I made some resolutions in January. I made them in keeping with my philosophy that this works best when I resolve to do things I really want to, but need a little extra motivation to do. Here's my new twist: reviewing my progress once a quarter. So, here we go.

Dye sock yarn with Kool-aid and knit socks: I've gathered all the supplies, but the time to do this has been hard to come by. I no longer have any long days without a small hamperer helper. This means I have to plan well for a day when nothing else really needs to be accomplished in the four hours I have in the morning.

One new recipe a week: At least 17 new recipes already made this year. I think it has actually been more, but I've been lax about writing them down. A lot of these have been curries, some breads, and things found on the internet.

Write more. Publish more: I have been writing more, but prose. I've been publishing short pieces on food and cooking online at Simple, Good, and Tasty. I've been sending poems out to magazines and competitions. I've written a couple poems, but not quite enough to be happy with.

Make and send birthday cards: A near total fail. I used to be very good at remembering to send cards to family and friends and I enjoyed doing it. But in the last four years I have had a hard time remembering - or, more accurately, remembering at the right time.

Read more: My goal for 2011 is 60 books, which is a fairly modest goal for me, but I am still losing ground. I find that when my emotions dip, so does my desire to read. I've read eight books this year. (Though, to be honest, I have read a ton of picture books, cover-to-cover browsed several cookbooks and knitting books, and read a lot of magazines...but, the goal is about books.)

Make a quilt, start to finish: Because I have not made a quilt in about five years. In the past three months I have finished a top, a smallish top for a wallhanging, but I think I am going to count it. Next up is to piece together some batting for it.

Finish four unfinished projects, one per season: In February I took an abandoned stub of a knit scarf and turned it into an earwarmer/headband for Cora. It turned out pretty well, and she was thrilled.
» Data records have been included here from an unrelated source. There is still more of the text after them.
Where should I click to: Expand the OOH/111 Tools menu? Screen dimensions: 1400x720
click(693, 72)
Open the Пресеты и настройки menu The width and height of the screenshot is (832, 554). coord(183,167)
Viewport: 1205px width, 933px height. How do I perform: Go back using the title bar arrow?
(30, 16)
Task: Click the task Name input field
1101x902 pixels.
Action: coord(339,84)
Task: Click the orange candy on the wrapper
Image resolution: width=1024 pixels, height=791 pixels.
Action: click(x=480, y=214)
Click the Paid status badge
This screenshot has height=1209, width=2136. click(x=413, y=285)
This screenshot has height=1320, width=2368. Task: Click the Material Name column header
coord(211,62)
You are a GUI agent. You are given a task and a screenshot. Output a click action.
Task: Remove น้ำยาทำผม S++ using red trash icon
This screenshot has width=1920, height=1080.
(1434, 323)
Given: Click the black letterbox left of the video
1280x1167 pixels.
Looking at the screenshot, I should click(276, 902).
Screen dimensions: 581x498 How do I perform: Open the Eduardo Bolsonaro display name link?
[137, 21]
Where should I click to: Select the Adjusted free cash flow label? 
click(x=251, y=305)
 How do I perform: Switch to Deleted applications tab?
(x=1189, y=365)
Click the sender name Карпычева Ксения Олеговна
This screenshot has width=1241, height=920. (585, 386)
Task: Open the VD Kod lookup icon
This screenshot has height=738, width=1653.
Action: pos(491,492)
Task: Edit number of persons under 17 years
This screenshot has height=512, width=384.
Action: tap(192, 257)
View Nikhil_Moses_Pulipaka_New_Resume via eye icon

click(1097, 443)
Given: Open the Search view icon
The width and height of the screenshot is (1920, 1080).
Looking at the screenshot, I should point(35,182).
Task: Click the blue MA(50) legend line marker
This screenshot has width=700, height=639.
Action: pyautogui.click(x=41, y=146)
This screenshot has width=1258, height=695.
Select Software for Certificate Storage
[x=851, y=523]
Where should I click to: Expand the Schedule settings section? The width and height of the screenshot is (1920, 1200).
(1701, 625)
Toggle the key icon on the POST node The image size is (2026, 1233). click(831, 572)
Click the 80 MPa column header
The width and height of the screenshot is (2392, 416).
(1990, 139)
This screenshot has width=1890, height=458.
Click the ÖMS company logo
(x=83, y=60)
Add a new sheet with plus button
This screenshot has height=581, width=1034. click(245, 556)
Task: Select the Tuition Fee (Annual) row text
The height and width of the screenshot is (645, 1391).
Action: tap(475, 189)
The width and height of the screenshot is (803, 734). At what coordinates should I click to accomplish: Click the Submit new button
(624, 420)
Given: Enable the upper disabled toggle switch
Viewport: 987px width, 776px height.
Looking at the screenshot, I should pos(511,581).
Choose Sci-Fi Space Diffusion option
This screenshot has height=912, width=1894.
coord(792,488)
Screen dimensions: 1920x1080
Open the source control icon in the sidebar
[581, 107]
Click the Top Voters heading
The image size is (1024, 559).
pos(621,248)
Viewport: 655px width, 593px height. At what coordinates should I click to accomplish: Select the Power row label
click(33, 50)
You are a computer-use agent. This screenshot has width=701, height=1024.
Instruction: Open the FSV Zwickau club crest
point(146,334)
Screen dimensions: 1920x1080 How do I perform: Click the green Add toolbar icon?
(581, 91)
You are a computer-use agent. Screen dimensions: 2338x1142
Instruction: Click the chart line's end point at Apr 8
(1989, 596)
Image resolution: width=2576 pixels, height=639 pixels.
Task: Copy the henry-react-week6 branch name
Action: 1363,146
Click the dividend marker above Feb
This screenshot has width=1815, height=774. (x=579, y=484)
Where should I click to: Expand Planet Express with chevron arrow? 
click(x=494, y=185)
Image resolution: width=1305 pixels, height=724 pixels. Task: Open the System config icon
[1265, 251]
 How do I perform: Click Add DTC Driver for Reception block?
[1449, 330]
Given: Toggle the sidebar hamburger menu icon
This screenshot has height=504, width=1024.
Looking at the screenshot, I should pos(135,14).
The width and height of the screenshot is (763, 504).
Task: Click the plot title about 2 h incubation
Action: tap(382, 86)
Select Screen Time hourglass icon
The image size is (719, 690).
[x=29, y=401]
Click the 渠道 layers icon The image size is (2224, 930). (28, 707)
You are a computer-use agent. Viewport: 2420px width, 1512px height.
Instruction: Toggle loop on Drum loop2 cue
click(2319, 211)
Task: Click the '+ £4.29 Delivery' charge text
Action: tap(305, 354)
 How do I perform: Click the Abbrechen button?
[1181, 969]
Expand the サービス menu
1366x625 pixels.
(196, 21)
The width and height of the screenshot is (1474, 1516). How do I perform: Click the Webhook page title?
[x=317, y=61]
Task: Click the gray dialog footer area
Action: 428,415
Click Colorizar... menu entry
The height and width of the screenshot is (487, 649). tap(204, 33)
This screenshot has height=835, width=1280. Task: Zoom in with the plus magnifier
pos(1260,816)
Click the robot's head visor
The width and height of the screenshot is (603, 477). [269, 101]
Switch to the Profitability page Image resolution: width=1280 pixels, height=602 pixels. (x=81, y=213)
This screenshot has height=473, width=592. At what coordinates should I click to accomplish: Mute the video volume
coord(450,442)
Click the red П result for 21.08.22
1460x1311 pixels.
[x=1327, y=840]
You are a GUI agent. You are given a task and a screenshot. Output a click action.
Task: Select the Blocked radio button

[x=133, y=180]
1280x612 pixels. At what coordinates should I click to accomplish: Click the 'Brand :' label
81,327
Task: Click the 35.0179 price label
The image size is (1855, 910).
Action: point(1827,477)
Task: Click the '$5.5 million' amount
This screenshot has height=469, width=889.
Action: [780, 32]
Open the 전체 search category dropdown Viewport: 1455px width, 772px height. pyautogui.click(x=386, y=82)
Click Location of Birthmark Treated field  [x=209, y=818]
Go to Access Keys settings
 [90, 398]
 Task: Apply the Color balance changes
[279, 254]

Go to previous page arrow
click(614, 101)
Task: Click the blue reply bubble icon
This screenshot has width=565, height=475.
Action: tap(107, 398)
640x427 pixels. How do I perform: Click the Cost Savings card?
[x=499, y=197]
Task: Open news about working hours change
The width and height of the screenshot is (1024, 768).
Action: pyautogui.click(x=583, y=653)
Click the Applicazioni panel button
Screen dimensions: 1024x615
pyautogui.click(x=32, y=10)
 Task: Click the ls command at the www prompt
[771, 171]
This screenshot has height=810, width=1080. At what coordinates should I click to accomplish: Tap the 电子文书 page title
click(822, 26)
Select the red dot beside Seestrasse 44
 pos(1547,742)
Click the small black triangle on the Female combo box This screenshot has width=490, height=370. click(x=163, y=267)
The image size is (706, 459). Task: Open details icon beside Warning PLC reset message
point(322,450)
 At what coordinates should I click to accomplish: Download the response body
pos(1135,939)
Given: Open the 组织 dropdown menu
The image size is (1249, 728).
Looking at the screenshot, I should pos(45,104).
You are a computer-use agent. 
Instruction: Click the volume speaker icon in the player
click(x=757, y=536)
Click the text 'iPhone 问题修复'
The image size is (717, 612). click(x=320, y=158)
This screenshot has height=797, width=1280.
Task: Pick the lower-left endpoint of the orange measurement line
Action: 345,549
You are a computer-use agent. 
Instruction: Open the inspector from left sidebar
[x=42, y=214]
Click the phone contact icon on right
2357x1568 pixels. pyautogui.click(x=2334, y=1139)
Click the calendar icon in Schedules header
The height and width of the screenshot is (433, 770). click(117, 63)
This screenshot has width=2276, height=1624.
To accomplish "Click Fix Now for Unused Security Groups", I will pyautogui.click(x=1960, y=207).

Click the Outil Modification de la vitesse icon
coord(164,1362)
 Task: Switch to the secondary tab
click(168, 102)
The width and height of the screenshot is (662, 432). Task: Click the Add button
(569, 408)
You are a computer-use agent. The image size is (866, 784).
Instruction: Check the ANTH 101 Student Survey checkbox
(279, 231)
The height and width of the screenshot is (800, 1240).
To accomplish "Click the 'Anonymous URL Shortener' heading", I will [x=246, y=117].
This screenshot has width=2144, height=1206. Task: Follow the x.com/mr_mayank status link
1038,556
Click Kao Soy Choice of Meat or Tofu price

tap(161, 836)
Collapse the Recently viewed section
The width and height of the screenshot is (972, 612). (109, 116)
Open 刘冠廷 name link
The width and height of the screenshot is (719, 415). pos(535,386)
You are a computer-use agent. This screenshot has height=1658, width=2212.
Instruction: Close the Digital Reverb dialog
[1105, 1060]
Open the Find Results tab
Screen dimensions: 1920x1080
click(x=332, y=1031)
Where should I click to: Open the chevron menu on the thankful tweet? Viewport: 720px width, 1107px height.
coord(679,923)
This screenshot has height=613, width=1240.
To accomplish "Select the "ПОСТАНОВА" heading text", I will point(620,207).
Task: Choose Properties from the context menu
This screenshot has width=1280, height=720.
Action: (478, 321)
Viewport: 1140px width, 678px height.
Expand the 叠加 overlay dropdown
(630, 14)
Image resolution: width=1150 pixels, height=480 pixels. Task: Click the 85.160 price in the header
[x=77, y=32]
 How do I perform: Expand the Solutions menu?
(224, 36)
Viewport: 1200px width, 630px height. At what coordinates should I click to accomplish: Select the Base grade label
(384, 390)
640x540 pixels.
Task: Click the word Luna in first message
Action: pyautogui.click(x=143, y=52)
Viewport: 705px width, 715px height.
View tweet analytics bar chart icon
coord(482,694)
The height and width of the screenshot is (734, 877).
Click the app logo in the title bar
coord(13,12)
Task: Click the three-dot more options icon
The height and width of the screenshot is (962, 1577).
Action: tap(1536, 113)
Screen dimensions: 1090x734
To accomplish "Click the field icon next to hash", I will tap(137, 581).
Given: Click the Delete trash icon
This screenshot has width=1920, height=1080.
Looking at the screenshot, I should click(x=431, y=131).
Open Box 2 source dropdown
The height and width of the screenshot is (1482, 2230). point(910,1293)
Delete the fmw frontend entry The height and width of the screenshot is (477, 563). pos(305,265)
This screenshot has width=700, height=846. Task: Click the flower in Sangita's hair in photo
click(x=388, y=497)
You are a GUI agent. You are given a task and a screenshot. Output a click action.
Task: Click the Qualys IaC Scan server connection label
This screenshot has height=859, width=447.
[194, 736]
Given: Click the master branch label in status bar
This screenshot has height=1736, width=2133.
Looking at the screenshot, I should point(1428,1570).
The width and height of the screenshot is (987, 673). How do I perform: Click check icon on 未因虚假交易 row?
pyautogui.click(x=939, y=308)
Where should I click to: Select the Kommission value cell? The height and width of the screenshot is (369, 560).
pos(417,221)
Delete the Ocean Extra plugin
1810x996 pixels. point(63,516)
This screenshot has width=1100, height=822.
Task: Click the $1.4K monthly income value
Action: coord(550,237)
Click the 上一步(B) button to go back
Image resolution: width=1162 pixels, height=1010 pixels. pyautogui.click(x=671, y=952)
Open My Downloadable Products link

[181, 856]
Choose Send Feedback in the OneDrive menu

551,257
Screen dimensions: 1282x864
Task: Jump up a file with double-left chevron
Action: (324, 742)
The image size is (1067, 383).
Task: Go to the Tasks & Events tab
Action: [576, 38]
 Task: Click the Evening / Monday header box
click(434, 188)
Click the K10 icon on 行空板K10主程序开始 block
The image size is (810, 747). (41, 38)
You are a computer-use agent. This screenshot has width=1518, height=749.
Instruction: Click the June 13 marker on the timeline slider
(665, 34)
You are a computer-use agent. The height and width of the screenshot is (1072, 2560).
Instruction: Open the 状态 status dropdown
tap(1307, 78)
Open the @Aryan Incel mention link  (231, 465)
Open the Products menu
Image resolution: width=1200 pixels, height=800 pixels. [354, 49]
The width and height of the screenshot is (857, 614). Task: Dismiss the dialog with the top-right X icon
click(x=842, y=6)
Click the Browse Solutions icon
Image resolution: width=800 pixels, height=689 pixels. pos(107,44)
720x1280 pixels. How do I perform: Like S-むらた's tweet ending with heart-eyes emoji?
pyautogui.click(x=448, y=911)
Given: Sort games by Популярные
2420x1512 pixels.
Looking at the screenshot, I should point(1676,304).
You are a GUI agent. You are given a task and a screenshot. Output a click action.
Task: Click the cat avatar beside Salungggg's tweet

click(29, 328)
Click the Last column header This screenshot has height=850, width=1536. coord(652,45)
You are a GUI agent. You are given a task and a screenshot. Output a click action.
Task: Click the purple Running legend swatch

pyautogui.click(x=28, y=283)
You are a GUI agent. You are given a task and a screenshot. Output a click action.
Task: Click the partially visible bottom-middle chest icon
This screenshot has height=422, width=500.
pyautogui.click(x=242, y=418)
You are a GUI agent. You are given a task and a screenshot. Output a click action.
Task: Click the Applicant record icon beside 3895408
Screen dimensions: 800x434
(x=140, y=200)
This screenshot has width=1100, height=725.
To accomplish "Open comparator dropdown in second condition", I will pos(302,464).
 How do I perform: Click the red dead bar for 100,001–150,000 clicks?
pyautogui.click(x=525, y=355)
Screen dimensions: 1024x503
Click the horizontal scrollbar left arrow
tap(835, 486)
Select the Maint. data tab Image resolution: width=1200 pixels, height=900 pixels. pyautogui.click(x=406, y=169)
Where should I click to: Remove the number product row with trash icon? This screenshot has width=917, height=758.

Whew. OK. On with the second quarter.

Sunday, March 27, 2011

Cora quote of the day

"I am curious and mysterious."

And she loves turnips.

Saturday, March 26, 2011

Beignets: a (belated) photo essay

New Orleans has taken hold of Cora's imagination in a way that has little to do with the actual city, or even Mardi Gras, and a lot to do with brass music and Disney's The Princess and the Frog. This morning she told me that she thinks we need to make gumbo, and that I have a "Tiana spirit" because I like to make things and cook. And, I was sent to the CD shelves on a mission for New Orleans music (thank you Dirty Dozen Brass Band). 

I think it has been almost two months since the last time she watched the movie, but it has been only two weeks since I made beignets for the first time and we talked about mardi gras in New Orleans and Cafe du Monde, where Chris has been. The only time Cora and I have had beignets before was last January, when we went to California and my parents took us to Crystal Cove and the little restaurant on the beach, where we has what could well have been one of the best breakfasts of my life, thanks to the location, meal, and company. Except that Cora was too anxious to get to playing in the sand to eat anything and refused to even try the beignets!

Well, this time was different. Especially when I told her that, yes, she could eat as many as she wanted, even though they were covered in sugar, because they would be no good the next day. (Note to self: half recipe next time!) I think she ate at least eight of these that morning, and a couple more in the afternoon, when they were starting to fade. I used a recipe I found on for buttermilk beignets - it was incredibly easy, and fun, and delicious!